All this sounds pretty simple now but has taken several months of dead ends, trial and failure and other yea—boo attempts. Now all the pieces are in place and I can proceed with linking it all together and getting atvusb-creator for the Windows platform into a testing then release status.

What's this XBMC for Mac running on the AppleTV?

October 1st, 2008 davilla 18 comments

Yes sir, that’s correct. XBMC for Mac runs on the AppleTV and get this, it’s under the native AppleTV OS that you can launch right from FrontRow. Pretty cool. I do have give great thanks to Stephan Diederich for his absolutely brilliant work on the AppleTV plugin XBMC Launcher with install/update capabilities.
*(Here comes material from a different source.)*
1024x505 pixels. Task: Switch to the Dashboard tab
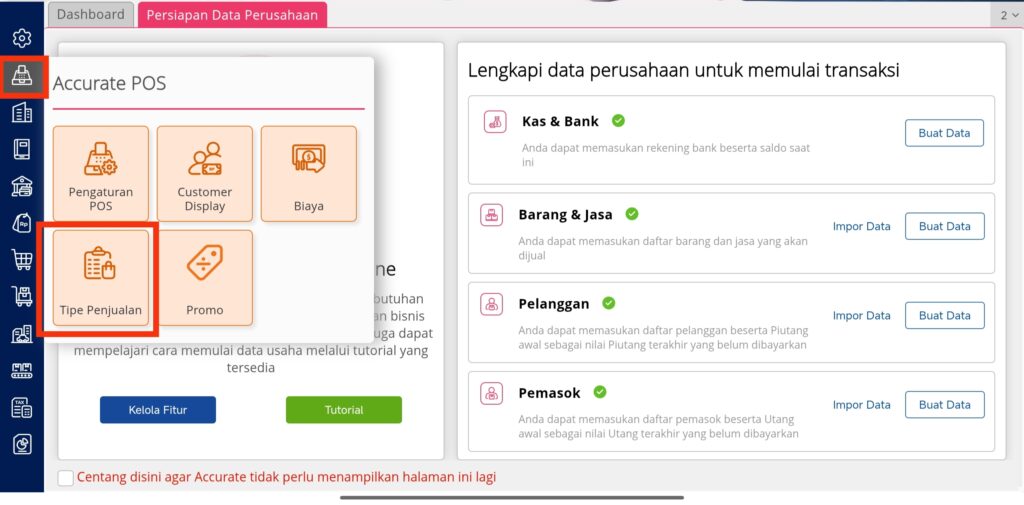point(91,14)
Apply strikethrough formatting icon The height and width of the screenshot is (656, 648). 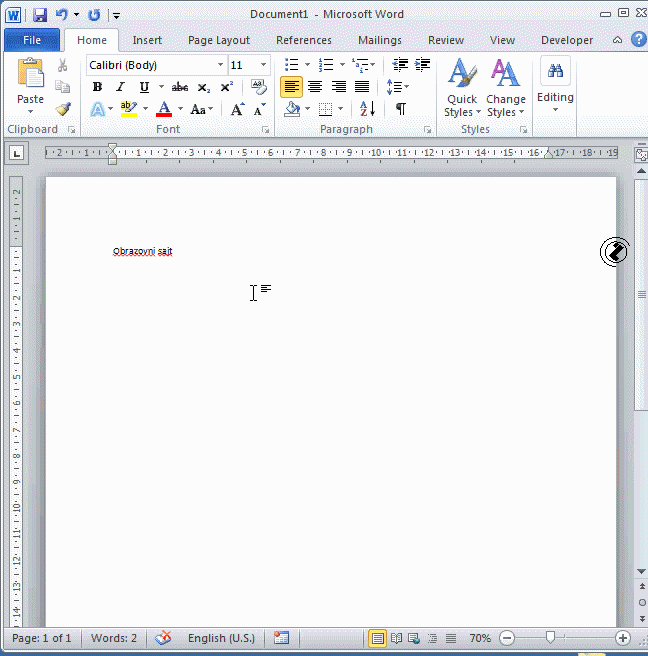coord(180,87)
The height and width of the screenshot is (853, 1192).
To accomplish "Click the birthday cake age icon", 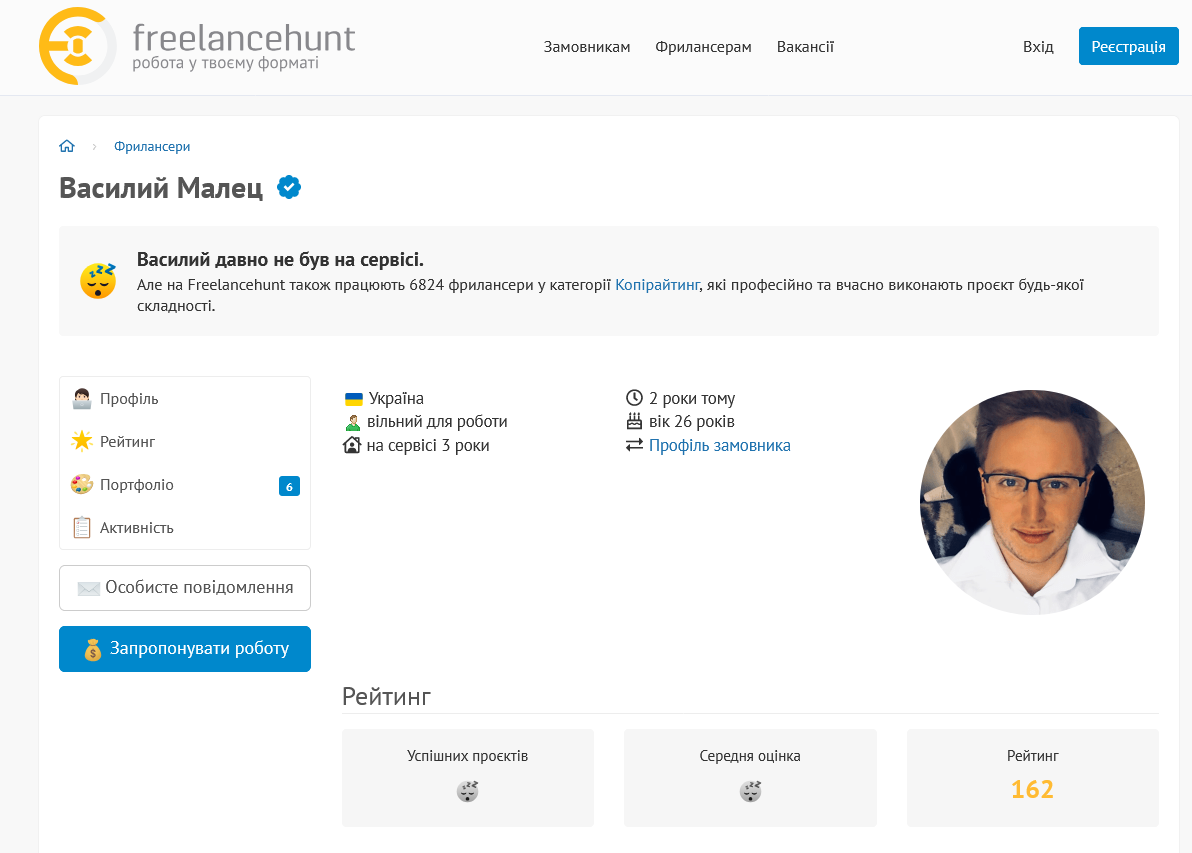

XBMC Launcher was one part of the puzzle, the other part was something that I’ve been working on and off for several months and that part was ATVUSB-Creator. This utility lets one easily create a USB flash drive of the special flavor that the AppleTV requires for USB booting. Couple that with ATV-Bootloader ( another creation of mine) and presto, a python/QT4 application that runs under OSX/Linux/Windows (only OSX right now) which is a GUI driven AppleTV patchstick creator. And 100 percent legal too.

The third part was enabling XBMC for Mac to run on OSX 10.4 as well as 10.5. This turned out to be pretty simple too because I am also an Apple Select Developer who has used XCode since the beginning of time. and Most of the time was spent getting the internal/external libs building correctly and documenting the build process.

So now you can enjoy XBMC for Mac on all three Apple flavors, 10.5, 10.4 and the AppleTV.

Installing XBMC for Mac is an easy three step operation;

1) Use ATVUSB-Creator to create a USB flash drive (remember to select XBMC for Mac)

2) Boot the AppleTV using this USB flash drive and it will automatically install the selected items

3) ReBoot the AppleTV and now there is an XBMC menu entry, select update and pick beta1 and let it install.

Select XBMC from the right hand menu, it will launch XBMC for Mac and enjoy.